> _Tasks to complete_
[A] In two sentences, summarize the article below on residents' views ahead of the local government elections.
[B] Name every place that the article below on residents' views ahead of the local government elections mentions.
Start of Supplied passage
With four days to go until local government elections, ratepayers from Emfuleni to Mitchells Plain are highlighting the lack of service delivery and unresponsiveness of their local representatives.
Residents from far-flung communities are lamenting empty promises, with some saying that they were unlikely to join the voting queue come Monday.
With four days to go until local government elections, ratepayers from Emfuleni to Mitchells Plain are highlighting the lack of service delivery and unresponsiveness of their local representatives.
In Mitchells Plain, outside Cape Town, we caught up with two mothers who lived less than two kilometers apart and who told similar stories of dire living conditions and the feeling that those with the power to help them just did not care.
Tafelsig in Mitchells Plain is an impoverished community like so many others on the Cape Flats. Unemployment is the rule rather than the exception. People live cheek by jowl, plagued by substance abuse and the ever-present threat of violence.
Kalthumah Mentoor is one resident who was forced to move in with her parents in the area during the pandemic. She is one of 12 people living in a single Wendy house.
She’s heard a lot of promises from a lot of politicians but she’s lost hope that anyone will make good on their word.
Now her focus is on her daughter, who’s desperately searching for a bursary to allow her to complete her studies.
“It’s not about us, it’s about the youth that are sitting at home. I don’t want my child to become a drug addict if there’s the possibility that they can further their studies,” Mentoor said.
A dusty two-kilometer walk away, Freedom Park resident Sumaya Jacobs tells Eyewitness News that she’d heard a lot of promises too and she was not interested in voting.
“They’re telling the people that they’ll see to their water bills, not to worry as there will be work, they’re telling the people ‘don’t worry, we’re going to fix your house’ but afterward, there’s nothing,” Jacobs said.
Mentoor and Jacobs both said that they would only vote again when they saw meaningful change implemented to uplift their communities and after years of the same promises and little real change in their lives, they were fast running out of hope.
End of Supplied passage
Start of Records supplied
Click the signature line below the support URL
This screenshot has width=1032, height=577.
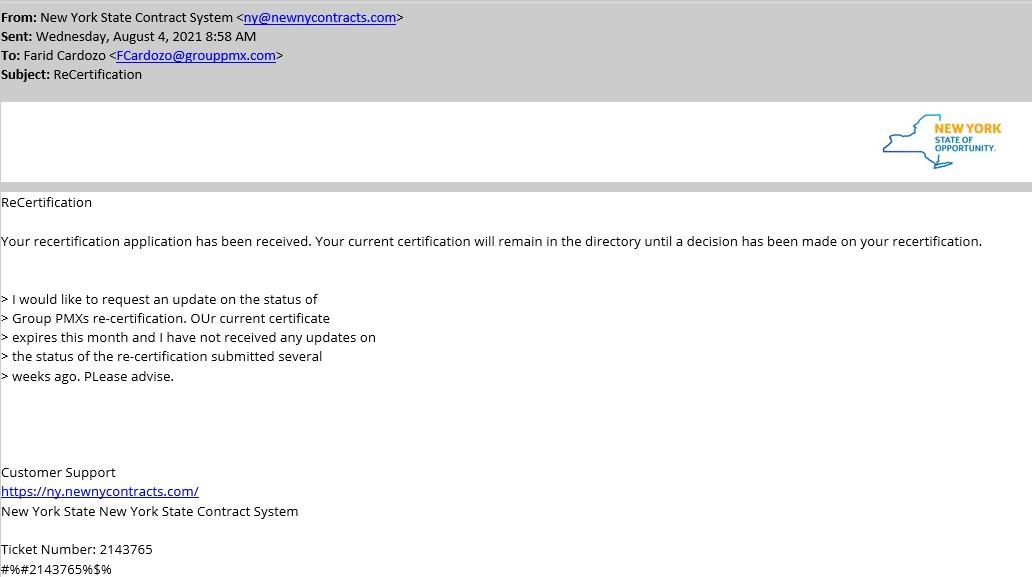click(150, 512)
End of Records supplied
Start of Records supplied
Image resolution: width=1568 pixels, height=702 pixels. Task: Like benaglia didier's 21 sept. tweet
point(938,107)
End of Records supplied
> _Responses per task_
[A] Four days before local government elections, ratepayers from Emfuleni to Mitchells Plain are highlighting poor service delivery and unresponsive local representatives, and some say they are unlikely to vote. In Mitchells Plain, Kalthumah Mentoor and Sumaya Jacobs describe dire living conditions and empty promises, and both say they will vote again only when they see meaningful change in their communities.

[B]
Emfuleni
Mitchells Plain
Cape Town
Tafelsig
Cape Flats
Freedom Park